The writers and actors have gone on strike, shutting down movie and most television production. Alexandra Petri (The Washington Post) gives us the corporate side of the strike in this beautiful bit of SATIRE:
My dear shareholders! Do not worry about the fact that all the screen actors and screenwriters are on strike.
If there is one thing I have figured out about the meaning of life and the meaning of art, it is that art is something that should be entirely the product of machines and robots while people march around with picket signs and complain that they cannot afford food and housing. Also, no one should ever be paid a residual, whatever that is. I just don’t like the sound of it.
Art, as we know, represents the fundamental human striving to wring profit for a large corporation from a concept that already exists in the culture. It might involve human beings coming together to tell stories with their minds, bodies and faces, but it doesn’t need to. In fact, I think it would be more efficient if it didn’t.
I do not doubt that we, the studios, are on the right side of this standoff. Yes, human beings have been coming together to tell stories for thousands of years, but just because you’ve been doing something for thousands of years, that doesn’t mean you enjoy it or need to keep doing it. You know what else we’ve had for thousands of years? Tooth decay!

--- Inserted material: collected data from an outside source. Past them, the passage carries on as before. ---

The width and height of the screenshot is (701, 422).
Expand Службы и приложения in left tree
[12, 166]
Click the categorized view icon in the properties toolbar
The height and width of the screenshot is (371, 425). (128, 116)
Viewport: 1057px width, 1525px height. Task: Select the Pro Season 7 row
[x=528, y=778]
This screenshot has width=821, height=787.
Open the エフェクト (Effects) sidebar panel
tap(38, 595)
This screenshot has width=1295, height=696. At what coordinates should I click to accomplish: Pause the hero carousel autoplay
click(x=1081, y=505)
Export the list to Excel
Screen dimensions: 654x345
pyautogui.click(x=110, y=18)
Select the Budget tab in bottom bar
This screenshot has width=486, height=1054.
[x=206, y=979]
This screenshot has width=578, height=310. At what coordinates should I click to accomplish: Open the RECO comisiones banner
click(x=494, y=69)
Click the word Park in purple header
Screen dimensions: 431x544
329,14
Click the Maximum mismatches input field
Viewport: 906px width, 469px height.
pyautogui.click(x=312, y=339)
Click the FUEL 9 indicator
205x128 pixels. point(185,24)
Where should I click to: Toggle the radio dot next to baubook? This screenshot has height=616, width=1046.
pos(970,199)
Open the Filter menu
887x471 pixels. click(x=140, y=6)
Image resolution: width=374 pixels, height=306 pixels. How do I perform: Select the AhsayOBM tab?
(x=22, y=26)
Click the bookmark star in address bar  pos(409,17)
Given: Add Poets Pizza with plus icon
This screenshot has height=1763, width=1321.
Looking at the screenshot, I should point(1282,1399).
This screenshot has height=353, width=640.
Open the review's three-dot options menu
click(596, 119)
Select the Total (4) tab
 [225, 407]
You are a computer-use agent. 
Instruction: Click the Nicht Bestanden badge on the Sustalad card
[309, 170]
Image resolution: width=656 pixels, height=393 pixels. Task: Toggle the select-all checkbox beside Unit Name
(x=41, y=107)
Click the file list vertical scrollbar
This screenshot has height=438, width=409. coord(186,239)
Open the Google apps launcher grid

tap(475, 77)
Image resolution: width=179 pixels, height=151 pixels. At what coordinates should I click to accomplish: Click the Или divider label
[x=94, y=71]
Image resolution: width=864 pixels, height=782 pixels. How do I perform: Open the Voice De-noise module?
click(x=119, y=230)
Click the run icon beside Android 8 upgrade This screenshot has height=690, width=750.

When our ancestors sat around the cave fires at night, sure, they told stories. Certainly, they scrawled on the walls of their caves, but as an executive, I know for a fact that they hated that part of being alive so much. They said to themselves, “Someday, when we have indoor plumbing and can live as we choose, we will be able to delegate this tiresome dreaming and telling of stories entirely to robots and billionaires. The only good part of drawing mammoths on the walls of caves is the fact that I, the illustrator, am not being compensated monetarily in any way for doing so.” (This primal yearning for people to not be compensated for their creative efforts except in exposure is something that has driven artists for a long time and we hope will continue to drive them, in case our AI idea backfires.)
We will be fine without these humans with their so-called faces and voices and acting. If Marvel films thus far have not been populated entirely by CGI characters, it is only for want of sufficient motivation, and I’m sure we can fix that.
Let me tell you about the business of dreams. When people go to the movies, or to the televisions, do you know what they say to themselves? Certainly not “I want to be transported to another place, to meet people who will make me laugh and cry and be moved and experience catharsis.” Nobody ever uses the word “catharsis.” They say, “Give me my movie about a Keurig cup written by an AI! But be warned, if this movie contains even a single original thought, I am going to throw my Keurig cup at the screen and then scream until the ushers remove me."
Besides, when you think about movies you have loved, remember how many of their best parts were machines. I have always felt that C-3PO was the best part of “Star Wars” — what do you mean a human played him? There was a human man inside the suit? R2-D2 at least — wait, that was also a human man? Well, the Terminator — Gov. Schwarzenegger? I suppose you are going to tell me that every robot I ever saw on screen was a human being in disguise. Data? No, there is no way that was a human man. I am sure Data will help.
Look, if there is one thing we can agree on, it’s that we don’t need people to tell stories. Stories are a commodity. Human faces? I can take them or leave them! Uncanny valley? Sounds like a place where we’ve finally solved the problem of people having pores. Listen, human actors are problematic — they say things, and they have faces and bodies that exist in multiple dimensions, and people on the internet get mad about all of that! Especially when those actors are women! The worst! Less of all this, please.
When I think about the power of film, I don’t think about words said by a person on a screen. I think about the most important quotes: those sweet box office dollars. I know that’s what everyone thinks about. When I remember “Casablanca,” that classic scene, that perfect quote really sums it all up: “Ilsa, I’m no good at being noble, but it doesn’t take much to see that the problems of three little people don’t amount to a hill of beans in this crazy world.” That’s so true. People are so small, and their problems matter so little. But beans! We all love beans: counting them, making hills of them. Love, love, love it! I will have an AI write a movie about that.